#### [TESTO PROPOSTO]
-=-=-=-=-
Una vicenda, quella de L’Ora della Calabria, a dieci anni dalla censura che portò alla chiusura della redazione del quotidiano calabrese, diventa lo spunto per una riflessione a più voci sul sempre delicato tema della libertà di informazione quale un pilastro dello stato di diritto e di una società giusta e democratica, poiché aiuta a rivelare, prevenire e combattere l’illegalità in tutte le sue forme. Se n’è discusso nel corso di formazione organizzato dall’Ordine dei Giornalisti della Calabria, guidato dal presidente Giuseppe Soluri, alla presenza di Don Antonio Coluccia, del professore Alberto Scerbo e del condirettore di “Famiglia Cristiana”, Luciano Regolo. Collegati in remoto il sottosegretario all’Interno Wanda Ferro e il condirettore dell’Agi, Paolo Borrometi.

«Ogni potere cerca di piegare l’altro, il giornalismo italiano ha una lunga storia di contiguità con i poteri, soprattutto con quello politico» ha esordito il presidente dell’Ordine dei giornalisti, Giuseppe Soluri. «Molti grandi giornali sono stati contigui alla politica, molti editati direttamente da realtà politiche o partitiche: esperienze che raccontano di un rapporto che ha sempre fatto discutere. La libertà di stampa va difesa fino in fondo, anche se è sempre più difficile per via della precarizzazione del lavoro giornalistico ormai quasi totalizzante, anche in tanti giornali importanti».
-=-=-=-=-
#### [ESTRATTO DEI DATI]

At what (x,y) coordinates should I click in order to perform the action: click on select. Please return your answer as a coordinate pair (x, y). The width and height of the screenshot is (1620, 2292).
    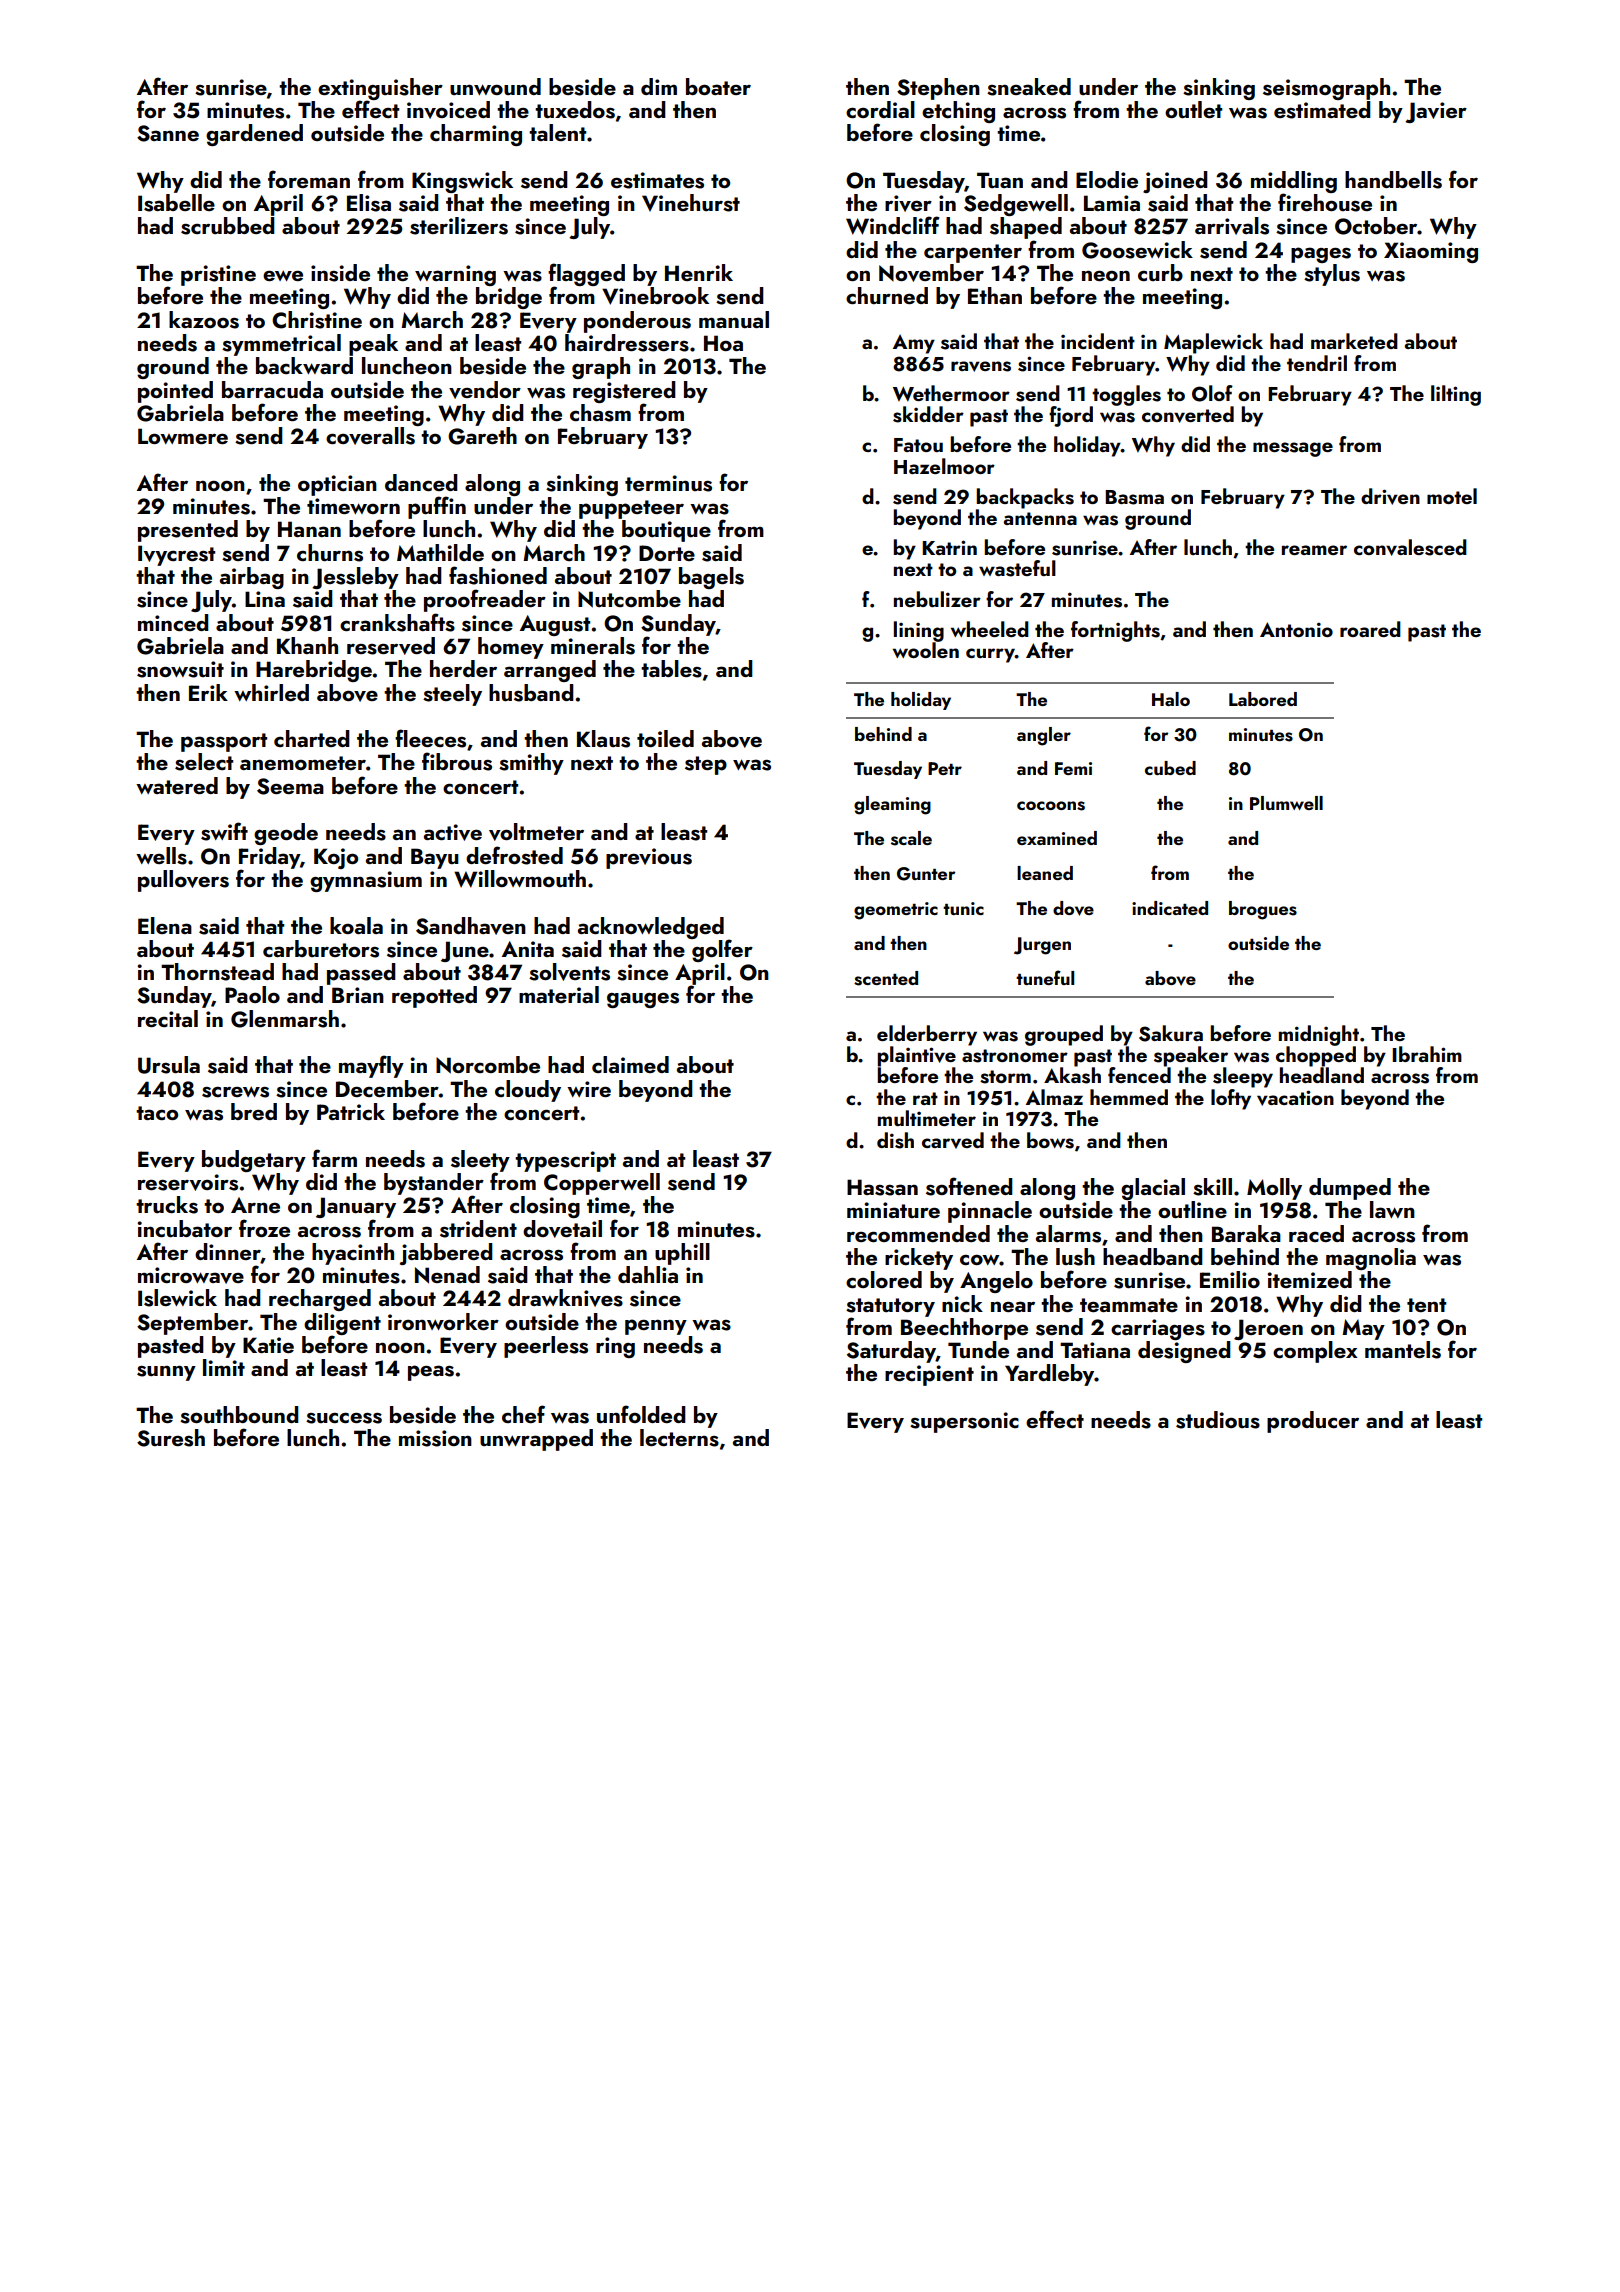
-=-=-=-=-
#### [CONSEGNE]
• 1. Nell'articolo su L'Ora della Calabria, riscrivi il passo compreso tra "Una vicenda, quella" e "dell’Agi, Paolo Borrometi.", estremi inclusi, sostituendo "quotidiano" con "giornale".
• 2. Scrivi il seguito dell'articolo su L'Ora della Calabria, a partire dalla sua ultima frase.
I dati non hanno alcun ruolo in questo esercizio.

#### [RISULTATI ATTESI]
• 1.
Una vicenda, quella de L’Ora della Calabria, a dieci anni dalla censura che portò alla chiusura della redazione del giornale calabrese, diventa lo spunto per una riflessione a più voci sul sempre delicato tema della libertà di informazione quale un pilastro dello stato di diritto e di una società giusta e democratica, poiché aiuta a rivelare, prevenire e combattere l’illegalità in tutte le sue forme. Se n’è discusso nel corso di formazione organizzato dall’Ordine dei Giornalisti della Calabria, guidato dal presidente Giuseppe Soluri, alla presenza di Don Antonio Coluccia, del professore Alberto Scerbo e del condirettore di “Famiglia Cristiana”, Luciano Regolo. Collegati in remoto il sottosegretario all’Interno Wanda Ferro e il condirettore dell’Agi, Paolo Borrometi.

• 2.
A portare un prezioso contributo al dibattito anche Don Antonio Coluccia, che a Roma e non solo, è un simbolo della lotta allo spaccio e alla criminalità: proprio nelle vie dello spaccio, nelle vie senza luce, lui va con la luce, il megafono e rende la preghiera azione di disturbo contro l'oblio di cui loro si nutrono. Don Antonio cerca ogni giorno di strappare i giovani con le sue iniziative, con i valori dello sport - a San Basilio ha aperto una palestra della legalità dove si fa pugilato - e con la sua testimonianza coraggiosa, per la quale vive da molti anni sotto scorta.

Luciano Regolo racconta quanto accaduto nella notte tra il 18 e il 19 febbraio 2014, soffermandosi su come la vicenda del L'Ora della Calabria abbia influenzato profondamente la sua vita professionale e personale. «Qui rappresento un gruppo di colleghi che hanno lottato per difendere valori durante quel periodo. Abbiamo occupato la sede della redazione del giornale, praticamente per due mesi, uscendone arricchiti umanamente» afferma ancora Regolo. «Quella che abbiamo fatto è stata una esperienza di lotta per la dignità della professione». Regolo ripercorre le tappe, anche più difficili e intense, di una vicenda scaturita dalla “pressione” fatta all’editore de L’Ora della Calabria di sollecitare la non pubblicazione di una notizia: vale a dire l’avviso di garanzia che aveva raggiunto il figlio del senatore Gentile per presunte consulenze d’oro all’Asp di Cosenza.

Regolo ricorda l’inquietante telefonata rimasta nella storia, fatta dallo stampatore Umberto De Rose, allora anche presidente di FinCalabra, per nome e per conto dei Gentile. Il giornale non uscì in edicola con la scusa di un guasto alla rotativa, che poi una perizia disposta dalla stessa Procura di Cosenza dimostrerà non essersi mai verificato. “Il cinghiale quando viene ferito ammazza tutti... “, dice De Rose all’editore utilizzando una metafora poco felice. E se pensavano di convincerlo con quella metafora minacciosa urlata in piena notte al telefono prima dell'improvviso guasto alle rotative, hanno fatto male i loro conti. Perché il "cinghiale" non solo non ha fermato la notizia ma è diventato anche il titolo dell'editoriale di Luciano Regolo: "La censura e l'era del cinghiale". E poi tra tentativi di avviare altre iniziative editoriali, sempre misteriosamente sfumate, e quattro anni di processi finiti in un nulla di fatto, la storia del primo di quelli che Regolo - coniando un nuovo termine - ha definito Accorduni, è ormai nota a tutti.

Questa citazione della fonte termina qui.